Revitalisasi pertanian yang digalakkan oleh Kementerian Pertanian
menitikberatkan pada program ketahanan pangan untuk menjamin adanya
ketersediaan pangan yang cukup, mudah diperoleh, aman dikonsumsi dan harga
yang terjangkau. Sektor pertanian yang mempunyai kontribusi terbesar dalam
penyediaan pangan bagi masyarakat adalah subsektor tanaman bahan makanan.
Oleh karena itu pembangunan pertanian subsektor tanaman bahan makanan
menjadi sangat penting dalam menunjang program ketahanan pangan. Selain itu,
pangan merupakan salah satu hak dasar bagi rakyat (basic entitlement).

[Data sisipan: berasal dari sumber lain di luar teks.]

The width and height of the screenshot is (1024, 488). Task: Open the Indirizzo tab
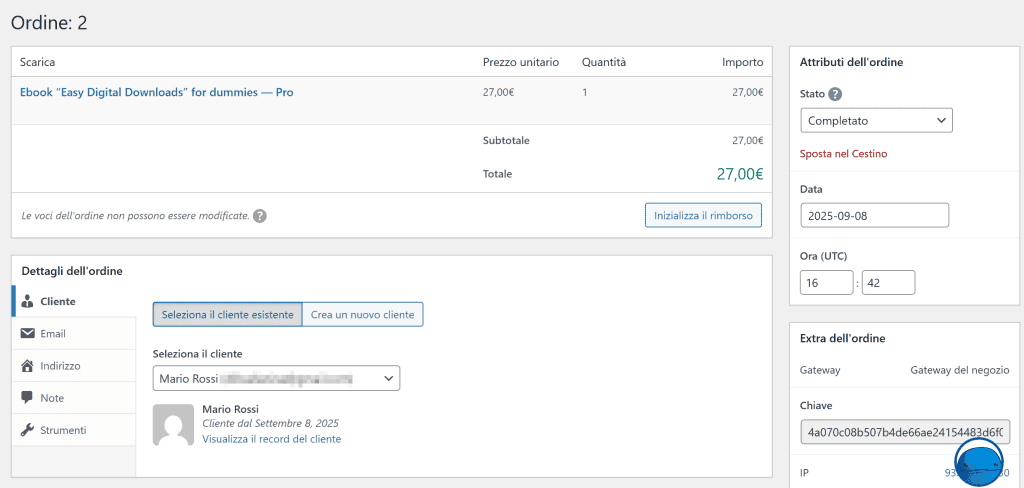coord(60,366)
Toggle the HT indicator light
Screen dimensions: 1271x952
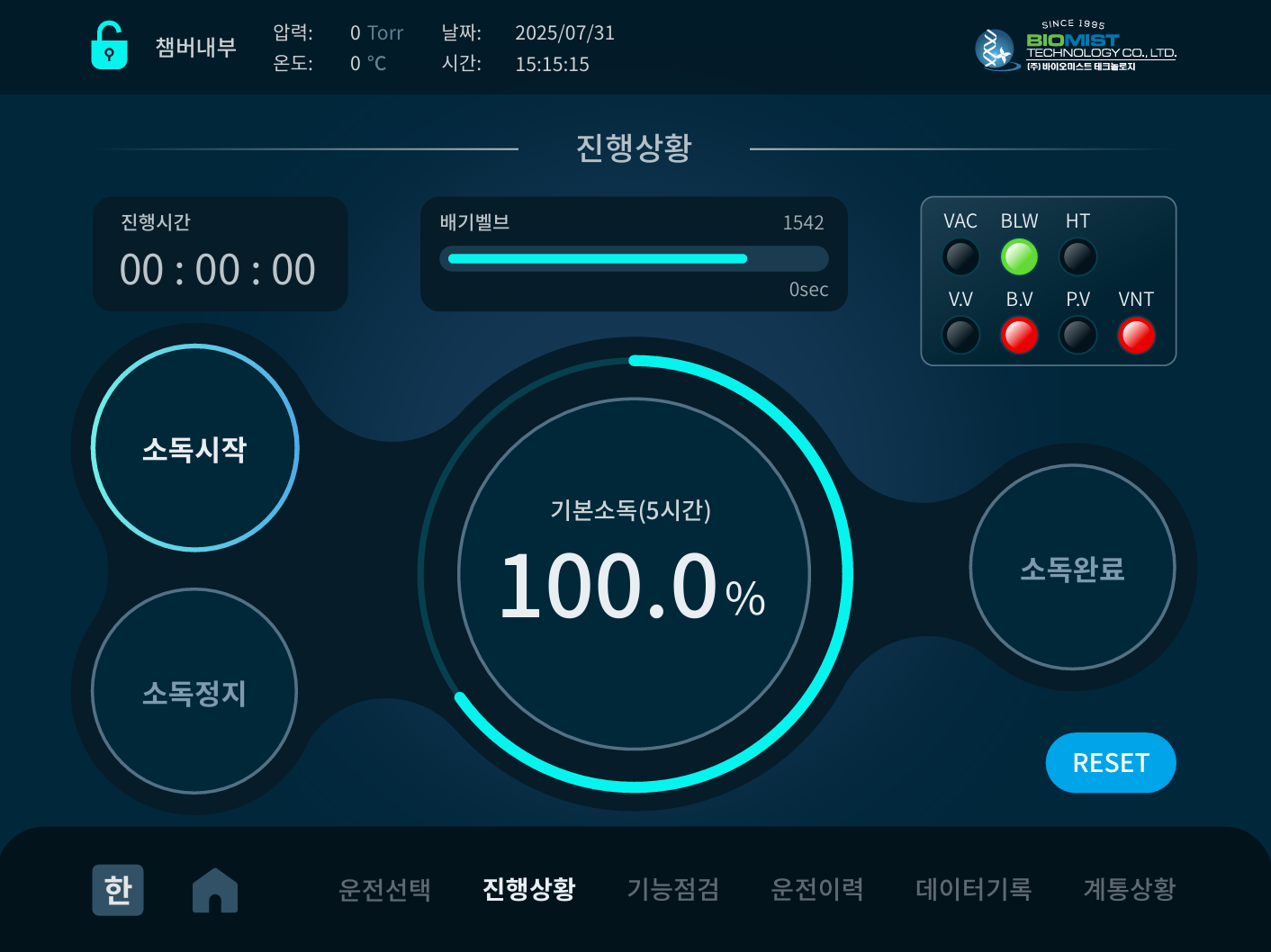1077,257
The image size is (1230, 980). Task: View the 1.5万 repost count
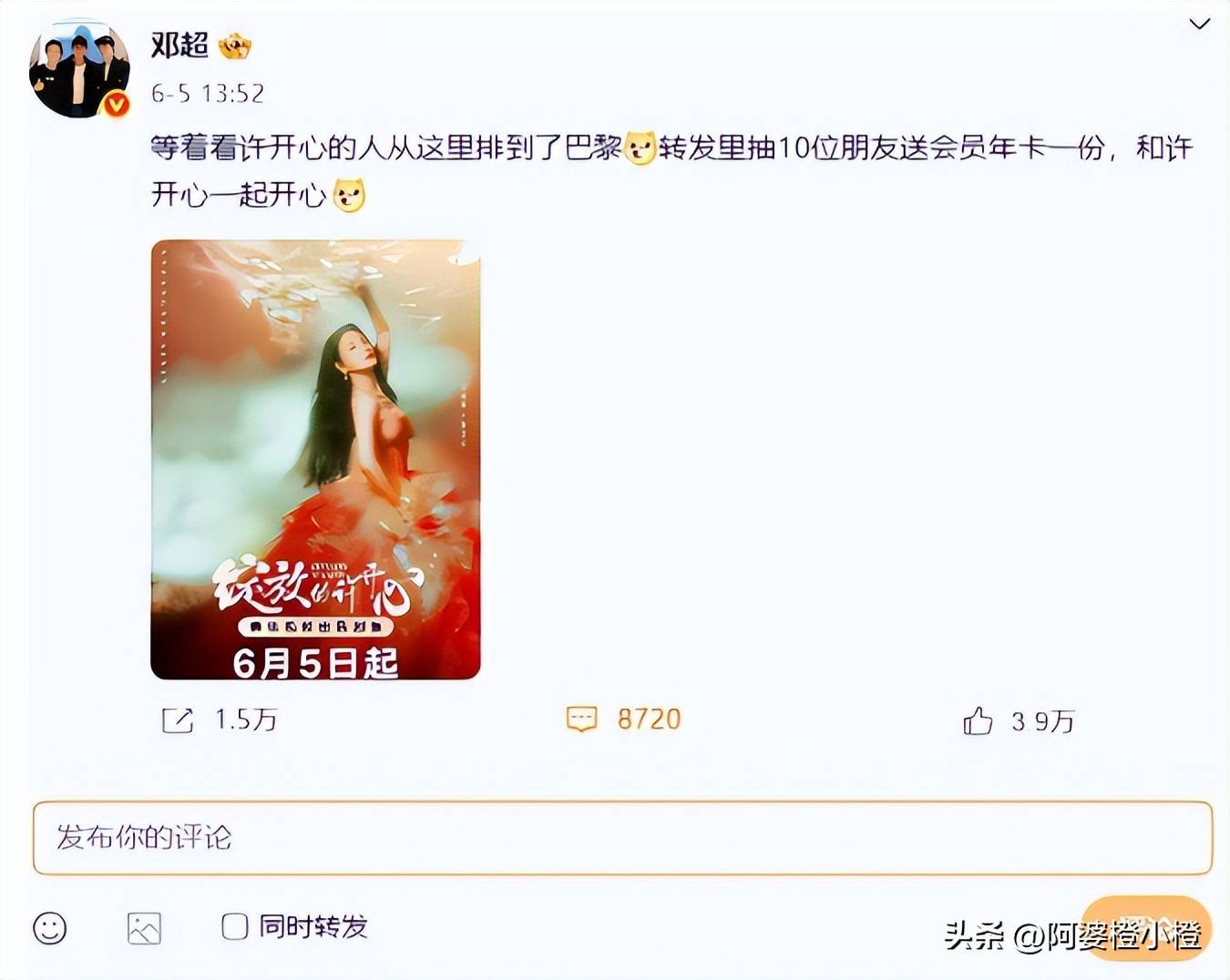pyautogui.click(x=245, y=720)
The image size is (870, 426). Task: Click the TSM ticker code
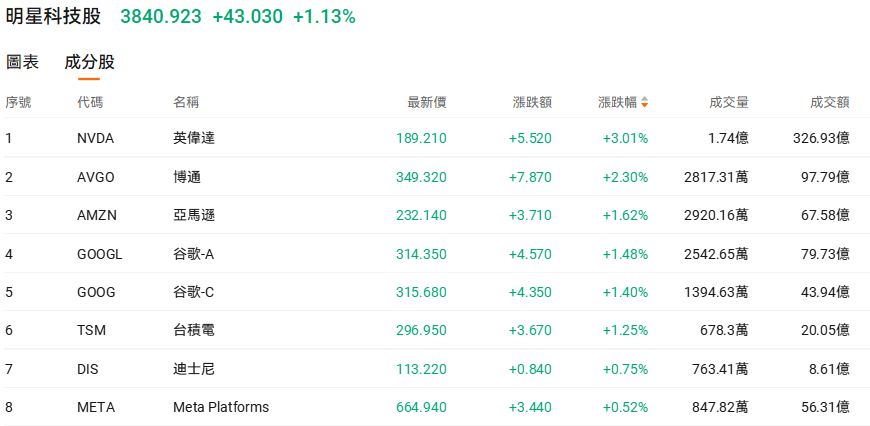tap(91, 330)
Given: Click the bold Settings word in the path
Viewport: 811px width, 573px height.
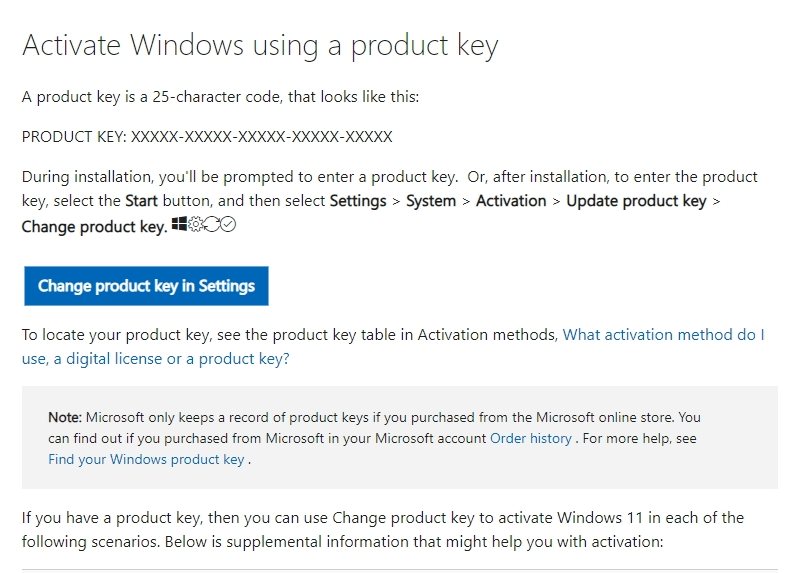Looking at the screenshot, I should click(358, 201).
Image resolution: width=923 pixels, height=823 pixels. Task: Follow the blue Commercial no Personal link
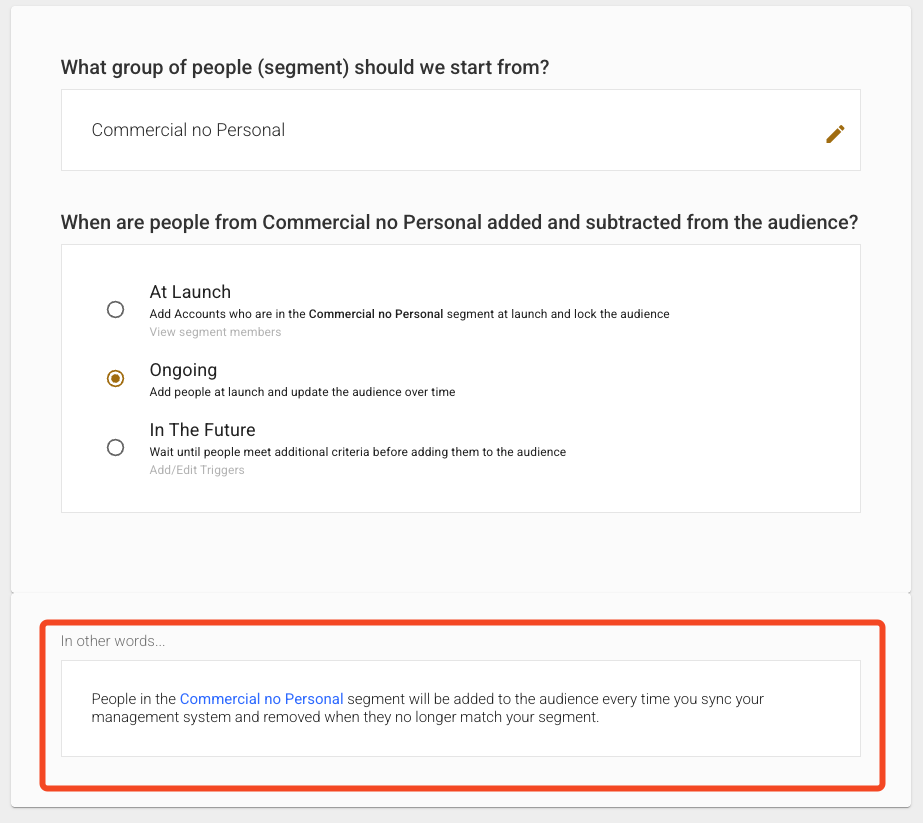coord(261,699)
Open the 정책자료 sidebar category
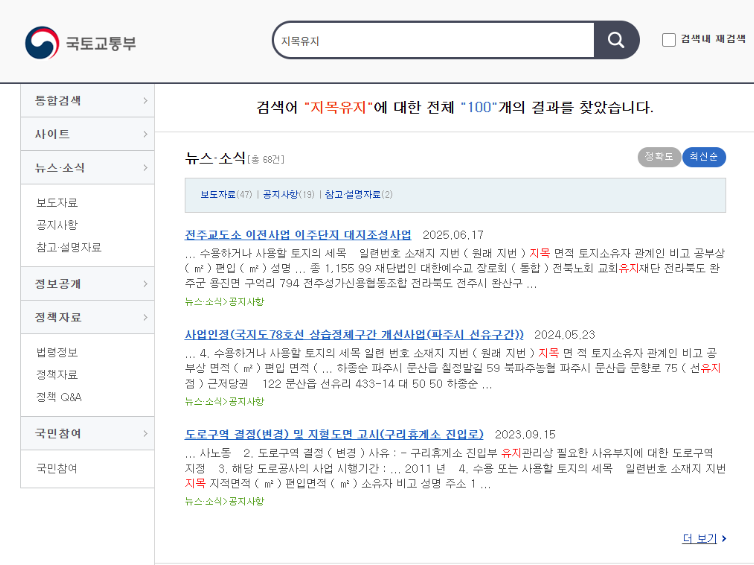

Pembangunan subsektor tanaman bahan makanan memiliki potensi yang
besar dalam upaya peningkatan pendapatan dan kesejahteraan masyarakat. Hal ini
dapat dilihat dari potensinya sebagai penyumbang terbesar terrhadap nilai PDRB
suatu wilayah dan subsektor ini merupakan subsektor pertanian yang paling
banyak digeluti oleh sebagian besar masyarakat terutama masyarakat pedesaan.
21
2.3. Sektor Basis, Keunggulan Komparatif dan Kompetitif
Berlakunya otonomi daerah membawa implikasi bagi setiap pemerintah
daerah untuk mampu melihat sektor-sektor yang memiliki keunggulan ataupun
kelemahan di wilayahnya. Oleh karena itu setelah berlakunya otonomi daerah,
setiap daerah memiliki kewenangan dalam menetapkan sektor atau komoditas
yang akan menjadi prioritas pengembangan. Sektor atau komoditas yang memiliki
keunggulan memiliki prospek yang lebih baik untuk dikembangkan dan
diharapkan dapat menjadi push factor bagi sektor-sektor lain untuk berkembang
(Tarigan, 2008).
Salah satu aspek yang perlu dipertimbangkan dalam perumusan kebijakan
pembangunan daerah adalah keberadaan sektor unggulan. Sektor unggulan
merupakan sektor perekonomian yang diharapkan menjadi motor penggerak
perekonomian wilayah. Dengan mengetahui dan mengoptimalkan sektor unggulan
ini maka diharapkan terdapat efek positif bagi kemajuan aktivitas perekonomian
daerah (Syahidin, 2006). Salah satu alat analisis yang bisa digunakan untuk
mengetahui keberadaan sektor unggulan ini adalah teori basis ekonomi.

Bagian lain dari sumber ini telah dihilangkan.